Cloud vs. Network-Attached Storage: What Are The Pros and Cons of Each?


If your small business is like most, you don’t enjoy the luxury of a dedicated in-house IT team. As a result, important decisions like how to backup and store your business’ data are made by you, the owner.

From revamping your data backup plan to searching for cost effective data storage and recovery, finding the right system to meet your needs can be tricky. Two of the most popular systems are the Cloud and network-attached storage (NAS). Chances are you know a little bit about each, but not enough to make a decision you feel comfortable with. We’re going to change that.

We’ll shed light on the Cloud and NAS by providing you with the primary advantages and disadvantages of each storage system. Read over our straightforward guide and in moments you’ll be armed with the basic information you need to choose the system that will serve your small business best.
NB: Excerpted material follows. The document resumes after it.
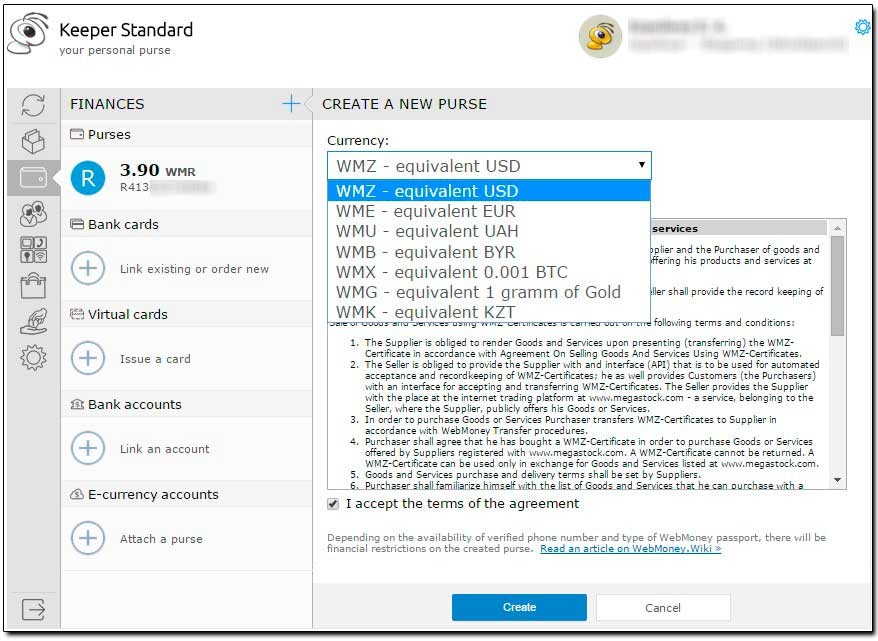Pick WMX - equivalent 0.001 BTC option
Image resolution: width=878 pixels, height=641 pixels.
click(451, 272)
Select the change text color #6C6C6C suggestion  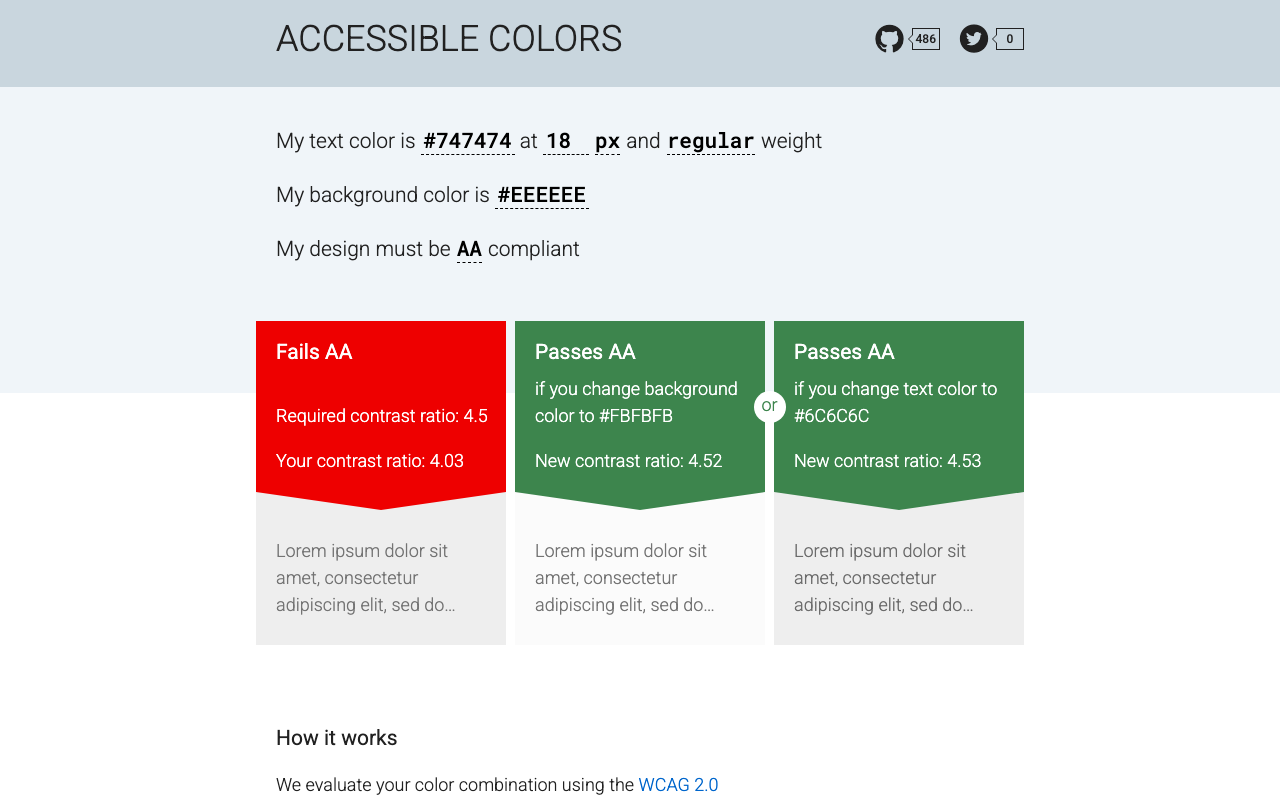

Network-Attached Storage, what is it?

You’re probably familiar with Cloud products, but might be wondering what NAS is all about. Gaining popularity over the last five years or so, a NAS is a dedicated storage device with its own IP address. NAS is quickly emerging as an affordable and easy way to store files and share them between a number of computers. Plus, many NAS devices hitting the market today also offer added features that we’ll explore in a moment. As a small business owner, you’ll be glad to know that most NAS are relatively easy to install and maintain, and therefore don’t require the expense of a dedicate IT professional.

Comparing Features

Traditionally, NASes were used to store, share and backup files. These days, NAS features are getting more sophisticated. For example, some NASes can be used as multimedia servers, as well as iTunes and print servers. Developed specifically to meet the needs of small business, some NASes can function as email or lightweight database servers. Small business owners will also appreciate that vendors are developing software on NASes that allows integration with social media, such as Facebook and YouTube.

The Cloud doesn’t offer all the bells and whistles of NAS, but when you use Cloud storage you’ll get access to a wealth of other Cloud solutions that could save your business money. For example, block-level compression and de-duplication features reduce storage needs (and thus cost) while making storage more efficient. Additionally, when you use a Cloud provider, you’re tapping the knowledge of industry professionals who are there to support your business 24/7.

Considering Cost

A quality NAS will be easy to setup, and offer solid read/write performance. From sharing files to backing up data from Windows, Mac, and even Linux machines, a good NAS delivers a range of features. The cost of a NAS that’s appropriate for serving most small business varies considerably, from about $500 to $1000 and more, depending on the features and storage space your business needs. Synology and Asustor are well accepted NAS brands. Keep in mind that even after your initial investment of purchasing the NAS, you’ll also pay for additional hard drives if and when you need more storage. If you’re unsure of your storage needs, there’s also the chance that you’ll waste money by buying more storage than you need.

Just like with NAS, the more storage space you need, the more you’ll pay. Some Cloud providers offer a limited amount of free storage. For example Dropbox offers 2GBs of storage at no charge, and some providers offer up to 25GB for free. But if you’re running a small business, you’ll most likely need more storage space. As you’d expect, plans and fees vary from provider to provider, but 1TB of storage will generally cost about $95 per month. You’ll avoid the initial outlay of cash that purchasing a NAS requires, and the costs associated with buying more hard drives, but you’ll pay a monthly storage fee.

Control Over Security

NAS offers data redundancy and protection options, plus data encryption and user access controls. You’ll also have the comfort of knowing that because you host the files on your own hardware, you have complete control over data security. On the downside, you’re also accepting full responsibility for data security with NAS. It’s important to know that several NAS vendors have partnered with Cloud providers to offer you the option of backing up your data to the Cloud for added redundancy and protection.

When you use a Cloud service, the Cloud provider takes on the responsibility of keeping your data secure. Your data will be backed up to multiple centers across the U.S. for added protection, and reputable Cloud providers use the very latest security methods. Using the Cloud, you relieve yourself of the responsibilities associated with security, but the fact is you’re turning control over your data to another party. When you do so, there’s always a chance it can get hacked.

Storage Limitations

There are two basic types of NAS device configurations. A NAS with a fixed amount of storage usually contains just one or two hard drive bays, and can store anywhere from 500GB to 4TB. When more storage is needed, the hard drives can be replaced. Offering the ability to add more hard drives as needed, a NAS with multiple hard drive bays is a more fitting solution for small businesses that need multiple computers backed up or for those with large multimedia libraries, such as architects and photographers.

Using Cloud storage, you’ll never have to worry about running out of storage space or the hassle of swapping out hard drives. When you need more storage, you simply upgrade your plan with your Cloud provider.

Choosing the best system for the backup, storage, and recovery of your small business’ data is a critical decision that will impact your company on a daily basis. We hope we’ve given you the basic information you need to start thinking about which system will serve your business best, the Cloud or NAS.